EXERCISE DIRECTIONS: Start at the line in the entries below that contains "Cherche-midi (69, 2181)", stop at the line that contains "ハム加工品 (24, 234)", and output exactly the lines in that span, both ends included.

RECORDED DATA below:

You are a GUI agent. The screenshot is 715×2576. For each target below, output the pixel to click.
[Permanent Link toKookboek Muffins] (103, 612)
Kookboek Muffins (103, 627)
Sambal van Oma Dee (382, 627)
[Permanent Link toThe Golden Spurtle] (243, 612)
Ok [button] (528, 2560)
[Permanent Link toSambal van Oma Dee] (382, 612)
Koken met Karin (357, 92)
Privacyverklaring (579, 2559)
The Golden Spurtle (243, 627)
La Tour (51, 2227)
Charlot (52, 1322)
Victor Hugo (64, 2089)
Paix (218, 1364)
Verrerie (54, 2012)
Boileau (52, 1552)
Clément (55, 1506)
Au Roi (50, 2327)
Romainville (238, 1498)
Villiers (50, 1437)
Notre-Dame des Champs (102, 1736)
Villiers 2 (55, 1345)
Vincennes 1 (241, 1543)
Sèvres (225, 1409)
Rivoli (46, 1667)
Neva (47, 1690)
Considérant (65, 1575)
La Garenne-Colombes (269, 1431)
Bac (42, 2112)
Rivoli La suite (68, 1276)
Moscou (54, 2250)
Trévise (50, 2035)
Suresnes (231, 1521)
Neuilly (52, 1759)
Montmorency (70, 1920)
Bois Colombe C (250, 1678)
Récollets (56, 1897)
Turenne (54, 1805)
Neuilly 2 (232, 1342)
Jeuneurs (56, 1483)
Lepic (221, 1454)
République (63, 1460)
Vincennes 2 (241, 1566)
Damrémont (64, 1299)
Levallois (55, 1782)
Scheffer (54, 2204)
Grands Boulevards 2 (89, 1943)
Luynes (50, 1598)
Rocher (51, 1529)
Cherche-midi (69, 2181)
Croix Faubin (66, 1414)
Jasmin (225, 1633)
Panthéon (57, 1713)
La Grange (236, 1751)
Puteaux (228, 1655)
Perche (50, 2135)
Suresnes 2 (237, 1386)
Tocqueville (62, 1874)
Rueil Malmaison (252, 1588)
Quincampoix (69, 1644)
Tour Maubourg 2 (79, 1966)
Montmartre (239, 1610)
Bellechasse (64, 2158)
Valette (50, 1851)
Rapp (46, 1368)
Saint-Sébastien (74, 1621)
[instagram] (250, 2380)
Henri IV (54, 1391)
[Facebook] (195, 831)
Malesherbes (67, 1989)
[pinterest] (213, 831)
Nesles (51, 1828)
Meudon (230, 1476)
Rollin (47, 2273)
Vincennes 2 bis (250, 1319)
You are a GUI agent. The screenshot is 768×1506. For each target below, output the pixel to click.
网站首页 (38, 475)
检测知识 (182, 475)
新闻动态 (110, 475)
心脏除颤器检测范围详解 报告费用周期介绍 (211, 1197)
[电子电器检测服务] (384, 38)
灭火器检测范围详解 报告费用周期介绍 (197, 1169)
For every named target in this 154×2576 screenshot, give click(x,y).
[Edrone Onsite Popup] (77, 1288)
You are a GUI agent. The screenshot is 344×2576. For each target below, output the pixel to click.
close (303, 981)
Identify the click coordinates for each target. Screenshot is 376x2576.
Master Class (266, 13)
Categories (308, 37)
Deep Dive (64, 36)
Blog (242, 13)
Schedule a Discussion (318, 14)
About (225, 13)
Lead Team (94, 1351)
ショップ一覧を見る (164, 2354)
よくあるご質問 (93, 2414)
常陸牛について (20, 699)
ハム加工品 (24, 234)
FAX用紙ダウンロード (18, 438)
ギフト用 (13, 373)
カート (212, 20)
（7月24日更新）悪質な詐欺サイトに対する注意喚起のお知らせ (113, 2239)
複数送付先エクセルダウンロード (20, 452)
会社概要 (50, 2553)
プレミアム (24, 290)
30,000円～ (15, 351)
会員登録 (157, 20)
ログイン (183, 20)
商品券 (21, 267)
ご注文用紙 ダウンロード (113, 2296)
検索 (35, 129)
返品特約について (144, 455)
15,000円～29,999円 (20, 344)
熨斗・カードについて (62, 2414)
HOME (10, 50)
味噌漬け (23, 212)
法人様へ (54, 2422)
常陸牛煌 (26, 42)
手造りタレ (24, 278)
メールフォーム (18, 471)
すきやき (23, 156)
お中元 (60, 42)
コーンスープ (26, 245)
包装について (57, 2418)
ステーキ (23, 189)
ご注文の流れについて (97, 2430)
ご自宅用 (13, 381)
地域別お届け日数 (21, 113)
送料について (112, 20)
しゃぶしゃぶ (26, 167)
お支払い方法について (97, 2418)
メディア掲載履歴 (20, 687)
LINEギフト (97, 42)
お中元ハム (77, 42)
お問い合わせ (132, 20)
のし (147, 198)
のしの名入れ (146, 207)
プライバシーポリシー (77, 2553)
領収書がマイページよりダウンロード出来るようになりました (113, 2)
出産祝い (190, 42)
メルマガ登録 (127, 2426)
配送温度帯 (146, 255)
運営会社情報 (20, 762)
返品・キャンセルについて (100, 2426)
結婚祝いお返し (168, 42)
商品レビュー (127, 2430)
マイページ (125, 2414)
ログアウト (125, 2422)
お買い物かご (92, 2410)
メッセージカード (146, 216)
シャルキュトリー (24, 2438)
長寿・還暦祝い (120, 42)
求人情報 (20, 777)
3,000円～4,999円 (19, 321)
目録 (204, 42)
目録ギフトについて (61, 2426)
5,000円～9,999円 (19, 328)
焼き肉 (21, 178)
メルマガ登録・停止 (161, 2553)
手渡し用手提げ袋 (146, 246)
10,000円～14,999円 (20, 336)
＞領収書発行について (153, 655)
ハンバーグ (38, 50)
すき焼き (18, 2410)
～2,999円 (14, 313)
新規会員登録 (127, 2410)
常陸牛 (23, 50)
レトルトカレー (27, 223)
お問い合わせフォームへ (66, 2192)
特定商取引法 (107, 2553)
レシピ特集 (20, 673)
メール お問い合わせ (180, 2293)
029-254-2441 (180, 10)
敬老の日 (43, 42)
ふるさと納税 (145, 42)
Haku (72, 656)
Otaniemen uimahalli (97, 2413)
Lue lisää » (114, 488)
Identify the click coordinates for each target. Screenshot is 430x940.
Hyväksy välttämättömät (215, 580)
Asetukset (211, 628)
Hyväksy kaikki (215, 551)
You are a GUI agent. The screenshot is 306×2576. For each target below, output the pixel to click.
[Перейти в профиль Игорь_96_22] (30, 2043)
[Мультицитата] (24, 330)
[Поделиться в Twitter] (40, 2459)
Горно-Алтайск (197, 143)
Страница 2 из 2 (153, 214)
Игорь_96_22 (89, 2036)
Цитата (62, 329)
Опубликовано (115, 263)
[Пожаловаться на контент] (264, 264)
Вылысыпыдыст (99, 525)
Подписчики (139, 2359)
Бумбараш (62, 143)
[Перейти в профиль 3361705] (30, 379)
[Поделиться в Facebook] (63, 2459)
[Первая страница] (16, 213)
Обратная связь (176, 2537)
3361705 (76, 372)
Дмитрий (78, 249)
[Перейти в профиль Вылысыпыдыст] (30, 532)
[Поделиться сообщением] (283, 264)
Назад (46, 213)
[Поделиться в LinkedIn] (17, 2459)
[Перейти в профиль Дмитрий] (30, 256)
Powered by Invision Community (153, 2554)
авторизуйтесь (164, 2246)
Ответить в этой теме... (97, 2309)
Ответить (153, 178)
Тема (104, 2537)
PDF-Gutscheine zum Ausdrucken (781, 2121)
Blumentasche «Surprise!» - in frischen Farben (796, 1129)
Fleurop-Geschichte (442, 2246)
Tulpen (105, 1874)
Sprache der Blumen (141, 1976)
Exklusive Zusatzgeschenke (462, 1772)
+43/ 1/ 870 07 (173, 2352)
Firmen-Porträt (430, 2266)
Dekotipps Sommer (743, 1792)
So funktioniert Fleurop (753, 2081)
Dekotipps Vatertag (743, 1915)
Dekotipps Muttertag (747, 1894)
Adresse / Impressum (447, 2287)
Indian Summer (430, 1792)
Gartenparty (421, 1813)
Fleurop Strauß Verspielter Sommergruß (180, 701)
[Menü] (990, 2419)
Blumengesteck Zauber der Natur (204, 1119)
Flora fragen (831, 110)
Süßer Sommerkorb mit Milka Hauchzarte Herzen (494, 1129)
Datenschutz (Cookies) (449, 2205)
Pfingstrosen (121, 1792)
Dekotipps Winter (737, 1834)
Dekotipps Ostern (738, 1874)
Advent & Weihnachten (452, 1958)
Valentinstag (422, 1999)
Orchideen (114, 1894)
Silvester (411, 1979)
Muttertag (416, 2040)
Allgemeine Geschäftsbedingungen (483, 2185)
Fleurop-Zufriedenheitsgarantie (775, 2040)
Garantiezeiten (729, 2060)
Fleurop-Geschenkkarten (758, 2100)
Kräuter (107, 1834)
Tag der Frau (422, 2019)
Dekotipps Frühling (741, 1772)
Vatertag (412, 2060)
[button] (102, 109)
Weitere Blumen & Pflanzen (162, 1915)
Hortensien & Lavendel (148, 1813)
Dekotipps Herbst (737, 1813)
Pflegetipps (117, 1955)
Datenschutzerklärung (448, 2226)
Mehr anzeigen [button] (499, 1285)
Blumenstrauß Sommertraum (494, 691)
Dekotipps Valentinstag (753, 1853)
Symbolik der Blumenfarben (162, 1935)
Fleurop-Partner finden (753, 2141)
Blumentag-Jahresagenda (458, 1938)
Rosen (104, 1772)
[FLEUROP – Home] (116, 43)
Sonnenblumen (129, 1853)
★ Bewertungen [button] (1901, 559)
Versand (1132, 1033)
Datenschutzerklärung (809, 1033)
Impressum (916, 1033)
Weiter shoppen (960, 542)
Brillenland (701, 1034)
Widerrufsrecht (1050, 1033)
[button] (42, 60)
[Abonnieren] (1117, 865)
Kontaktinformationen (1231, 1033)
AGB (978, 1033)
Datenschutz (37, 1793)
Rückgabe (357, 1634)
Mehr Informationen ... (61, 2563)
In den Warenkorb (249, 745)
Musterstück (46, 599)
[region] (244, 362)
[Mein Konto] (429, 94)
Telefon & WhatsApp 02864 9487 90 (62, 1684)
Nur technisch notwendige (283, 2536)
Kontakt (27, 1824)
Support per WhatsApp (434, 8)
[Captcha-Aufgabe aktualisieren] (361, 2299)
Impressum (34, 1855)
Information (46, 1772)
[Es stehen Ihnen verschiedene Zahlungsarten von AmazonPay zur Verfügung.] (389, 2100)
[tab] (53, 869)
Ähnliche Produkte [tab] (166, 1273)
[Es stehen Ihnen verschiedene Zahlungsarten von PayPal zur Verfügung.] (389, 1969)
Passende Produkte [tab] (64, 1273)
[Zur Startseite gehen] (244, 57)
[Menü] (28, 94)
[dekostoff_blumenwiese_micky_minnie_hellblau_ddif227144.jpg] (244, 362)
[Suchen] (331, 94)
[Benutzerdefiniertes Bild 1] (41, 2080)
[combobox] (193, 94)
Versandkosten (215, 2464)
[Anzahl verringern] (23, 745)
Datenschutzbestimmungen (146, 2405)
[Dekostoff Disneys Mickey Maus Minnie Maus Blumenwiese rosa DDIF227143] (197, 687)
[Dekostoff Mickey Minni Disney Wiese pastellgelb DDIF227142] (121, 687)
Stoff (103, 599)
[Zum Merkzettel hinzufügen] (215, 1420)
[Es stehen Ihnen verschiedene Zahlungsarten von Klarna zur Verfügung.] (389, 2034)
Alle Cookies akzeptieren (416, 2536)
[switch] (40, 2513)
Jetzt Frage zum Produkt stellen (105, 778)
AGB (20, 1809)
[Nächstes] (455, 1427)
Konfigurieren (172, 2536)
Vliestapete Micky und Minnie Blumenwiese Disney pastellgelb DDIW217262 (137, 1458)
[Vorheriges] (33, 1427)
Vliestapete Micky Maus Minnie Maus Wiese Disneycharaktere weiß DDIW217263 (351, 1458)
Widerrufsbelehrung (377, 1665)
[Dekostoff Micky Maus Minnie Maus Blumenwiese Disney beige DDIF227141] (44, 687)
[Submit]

End of RECORDED DATA.

EXPECTED ANSWER:
Cherche-midi (69, 2181)
Croix Faubin (66, 1414)
Jasmin (225, 1633)
Panthéon (57, 1713)
La Grange (236, 1751)
Puteaux (228, 1655)
Perche (50, 2135)
Suresnes 2 (237, 1386)
Tocqueville (62, 1874)
Rueil Malmaison (252, 1588)
Quincampoix (69, 1644)
Tour Maubourg 2 (79, 1966)
Montmartre (239, 1610)
Bellechasse (64, 2158)
Valette (50, 1851)
Rapp (46, 1368)
Saint-Sébastien (74, 1621)
[instagram] (250, 2380)
Henri IV (54, 1391)
[Facebook] (195, 831)
Malesherbes (67, 1989)
[pinterest] (213, 831)
Nesles (51, 1828)
Meudon (230, 1476)
Rollin (47, 2273)
Vincennes 2 bis (250, 1319)
You are a GUI agent. The screenshot is 768×1506. For each target below, output the pixel to click.
网站首页 (38, 475)
检测知识 (182, 475)
新闻动态 (110, 475)
心脏除颤器检测范围详解 报告费用周期介绍 (211, 1197)
[电子电器检测服务] (384, 38)
灭火器检测范围详解 报告费用周期介绍 (197, 1169)
For every named target in this 154×2576 screenshot, give click(x,y).
[Edrone Onsite Popup] (77, 1288)
You are a GUI agent. The screenshot is 344×2576. For each target below, output the pixel to click.
close (303, 981)
Identify the click coordinates for each target. Screenshot is 376x2576.
Master Class (266, 13)
Categories (308, 37)
Deep Dive (64, 36)
Blog (242, 13)
Schedule a Discussion (318, 14)
About (225, 13)
Lead Team (94, 1351)
ショップ一覧を見る (164, 2354)
よくあるご質問 (93, 2414)
常陸牛について (20, 699)
ハム加工品 (24, 234)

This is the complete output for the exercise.